French painter. His artistic education began with
the Prix de Rome winner Pierre Brisset (1810–90). He
then studied under Alexandre Cabanel at the Ecole des
Beaux-Arts in Paris, where his fellow pupils included
Henri Regnault, Bastien-Lepage, Forain, Humbert
(1842–1934) and Cormon; and also informally with
Fromentin. Gervex’s first Salon picture was a
Sleeping Bather (untraced) in 1873: the nude, both
in modern and mythological settings, was to remain one
of his central artistic preoccupations. In 1876 he
painted Autopsy in the Hôtel-Dieu (ex-Limoges;
untraced), the sort of medical group portrait he
repeated in 1887 with his Dr Pean Demonstrating at
the Saint-Louis Hospital his Discovery of the Hemostatic
Clamp (Paris, Mus. Assist. Pub.), which celebrated
the progress of medical science with a sober,
quasi-photographic realism. Gervex’s most controversial
picture was Rolla (1878; Bordeaux, Mus.
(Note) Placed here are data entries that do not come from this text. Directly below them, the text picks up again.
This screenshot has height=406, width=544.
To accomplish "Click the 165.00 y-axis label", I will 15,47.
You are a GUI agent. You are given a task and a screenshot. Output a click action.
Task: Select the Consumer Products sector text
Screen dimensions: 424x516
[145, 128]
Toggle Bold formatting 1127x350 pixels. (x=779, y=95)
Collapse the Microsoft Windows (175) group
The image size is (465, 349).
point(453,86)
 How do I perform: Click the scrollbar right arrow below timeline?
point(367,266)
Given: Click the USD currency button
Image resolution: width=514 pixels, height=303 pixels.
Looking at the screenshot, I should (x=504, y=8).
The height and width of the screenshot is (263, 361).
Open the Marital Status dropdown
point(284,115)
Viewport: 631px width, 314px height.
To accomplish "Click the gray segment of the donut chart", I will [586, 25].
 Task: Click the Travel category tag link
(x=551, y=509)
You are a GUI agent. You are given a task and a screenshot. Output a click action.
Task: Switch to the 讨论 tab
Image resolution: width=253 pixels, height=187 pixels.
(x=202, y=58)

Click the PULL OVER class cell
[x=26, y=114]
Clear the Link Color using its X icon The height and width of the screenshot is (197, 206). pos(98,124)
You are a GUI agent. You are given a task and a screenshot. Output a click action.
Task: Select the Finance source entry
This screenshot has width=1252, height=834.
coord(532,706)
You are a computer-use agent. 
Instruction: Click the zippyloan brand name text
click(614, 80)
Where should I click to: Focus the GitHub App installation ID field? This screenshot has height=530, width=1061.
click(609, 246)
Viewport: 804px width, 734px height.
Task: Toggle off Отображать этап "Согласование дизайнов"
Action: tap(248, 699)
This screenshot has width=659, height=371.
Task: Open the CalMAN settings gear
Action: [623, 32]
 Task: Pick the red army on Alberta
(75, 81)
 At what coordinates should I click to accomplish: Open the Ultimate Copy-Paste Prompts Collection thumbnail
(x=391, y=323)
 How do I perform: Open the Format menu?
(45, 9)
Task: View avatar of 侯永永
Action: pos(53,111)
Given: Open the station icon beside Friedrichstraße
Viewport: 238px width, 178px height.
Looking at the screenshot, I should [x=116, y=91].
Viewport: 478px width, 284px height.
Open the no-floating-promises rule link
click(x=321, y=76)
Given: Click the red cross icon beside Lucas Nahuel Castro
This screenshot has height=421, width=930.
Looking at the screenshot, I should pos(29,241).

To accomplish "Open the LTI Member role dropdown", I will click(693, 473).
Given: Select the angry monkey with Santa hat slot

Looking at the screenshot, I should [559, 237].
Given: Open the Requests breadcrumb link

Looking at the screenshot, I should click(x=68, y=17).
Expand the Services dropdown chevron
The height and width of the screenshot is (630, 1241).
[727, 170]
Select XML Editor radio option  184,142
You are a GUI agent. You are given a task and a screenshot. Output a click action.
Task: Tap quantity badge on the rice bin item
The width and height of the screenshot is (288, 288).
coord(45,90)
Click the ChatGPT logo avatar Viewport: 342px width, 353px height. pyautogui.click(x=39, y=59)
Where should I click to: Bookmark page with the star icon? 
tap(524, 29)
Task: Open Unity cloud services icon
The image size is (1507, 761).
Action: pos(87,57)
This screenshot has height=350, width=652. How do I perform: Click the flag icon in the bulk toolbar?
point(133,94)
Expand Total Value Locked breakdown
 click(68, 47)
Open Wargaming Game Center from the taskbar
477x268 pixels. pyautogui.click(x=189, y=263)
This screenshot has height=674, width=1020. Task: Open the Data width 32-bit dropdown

B.-A.),
refused by the Salon of 1878 on grounds of indecency,
partly because of the cast-off corset Degas had insisted
he include. The painting shows the central character in
a de Musset poem, Jacques Rolla, who, having dissipated
his family inheritance, casts a final glance at the
lovely sleeping form of the prostitute Marion before
hurling himself out of the window. As his friend, Manet,
had done the year before with his rejected Nana
(1877; Hamburg, Ksthalle), Gervex exhibited his work in
a commercial gallery, with great success.